Top of Input
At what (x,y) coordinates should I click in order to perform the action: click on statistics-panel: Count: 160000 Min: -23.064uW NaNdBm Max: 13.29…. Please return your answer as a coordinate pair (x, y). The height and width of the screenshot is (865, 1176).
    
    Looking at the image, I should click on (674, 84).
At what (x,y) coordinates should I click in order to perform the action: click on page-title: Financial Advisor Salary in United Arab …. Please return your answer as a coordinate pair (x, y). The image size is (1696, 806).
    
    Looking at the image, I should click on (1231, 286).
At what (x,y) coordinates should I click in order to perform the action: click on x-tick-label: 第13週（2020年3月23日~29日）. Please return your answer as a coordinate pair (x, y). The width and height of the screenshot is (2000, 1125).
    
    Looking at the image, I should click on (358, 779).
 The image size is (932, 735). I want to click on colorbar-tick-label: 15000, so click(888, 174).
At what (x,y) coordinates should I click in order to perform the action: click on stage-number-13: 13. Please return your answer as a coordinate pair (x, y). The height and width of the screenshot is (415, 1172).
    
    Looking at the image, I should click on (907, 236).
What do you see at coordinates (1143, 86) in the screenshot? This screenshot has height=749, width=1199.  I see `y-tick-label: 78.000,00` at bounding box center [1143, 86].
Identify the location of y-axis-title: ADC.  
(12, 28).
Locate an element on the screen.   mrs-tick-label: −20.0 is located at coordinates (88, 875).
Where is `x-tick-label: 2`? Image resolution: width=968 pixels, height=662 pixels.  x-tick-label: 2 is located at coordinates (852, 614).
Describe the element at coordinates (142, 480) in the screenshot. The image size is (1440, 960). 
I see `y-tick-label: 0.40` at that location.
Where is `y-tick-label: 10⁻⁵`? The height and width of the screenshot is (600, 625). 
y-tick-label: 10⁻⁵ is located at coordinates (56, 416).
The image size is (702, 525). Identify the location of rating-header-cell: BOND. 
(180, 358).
Bottom of Input
◆ Problem requirements: Pull out every line of the entries above that contains the word "Identify", treating uppercase and lowercase letters as different.

◆ Result of the task:
Identify the location of y-axis-title: ADC.  
The image size is (702, 525). Identify the location of rating-header-cell: BOND. 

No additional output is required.